**EXERCISE REQUIREMENTS**: In the essay "The Privilege of Life," which book does the writer say is being read?

**SOURCE TEXT**:

Tony Perman

The Privilege of Life

I’m reading the final book of Liu Cixin’s famous science fiction trilogy The Three-Body Problem called Death’s End. I’m not that far so haven’t discovered death’s end just yet, but I’ve been reflecting on its dark, almost dystopian attitude towards life in the past 24 hours as I’ve been surrounded by news of the passage and emergence of life. In it, a powerful alien scolds humanity for its presumption of feeling entitled to live. In a way, this seems a sensible caution. Entitlement is almost always bandied about as a weapon and it’s an effective, seemingly truthful taunt in the context of the book… But I do feel entitled to live. I can’t help it. How could I not? Everyone with life is, to me, entitled to it. But the past 24 hours has reminded me that, however entitled I feel against my will, life is a gift: a mysterious gift.

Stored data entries
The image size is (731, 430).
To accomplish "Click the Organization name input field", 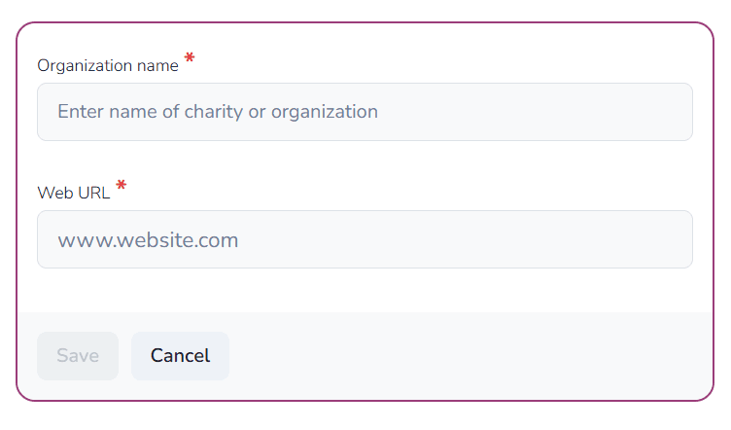I will point(365,112).
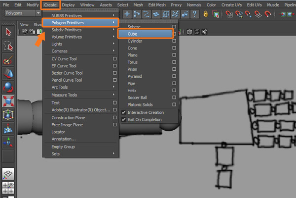Click the Locator menu entry
This screenshot has height=198, width=296.
point(58,133)
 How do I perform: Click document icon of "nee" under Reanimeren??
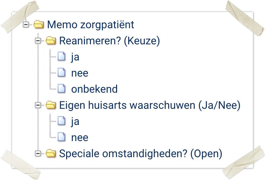pyautogui.click(x=61, y=73)
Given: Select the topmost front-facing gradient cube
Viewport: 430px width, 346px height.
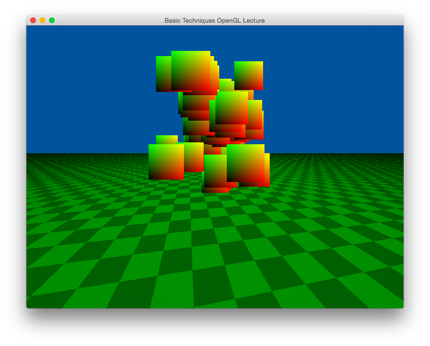Looking at the screenshot, I should pyautogui.click(x=190, y=70).
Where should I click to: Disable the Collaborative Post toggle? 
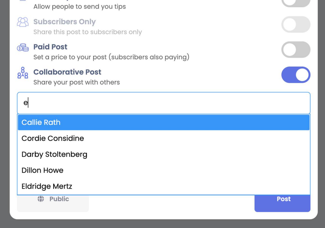click(295, 75)
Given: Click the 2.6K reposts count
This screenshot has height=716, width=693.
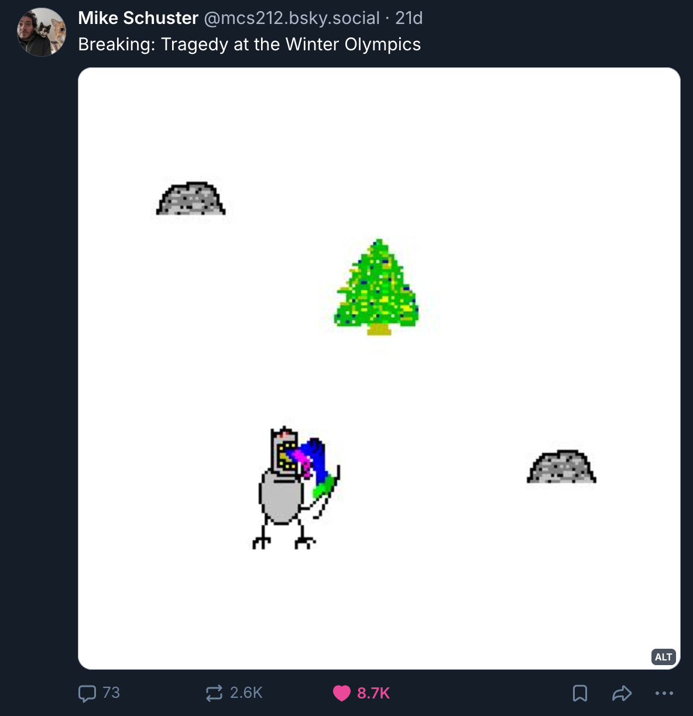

**RESPONSE**: Death's End, the final book of Liu Cixin's science fiction trilogy The Three-Body Problem.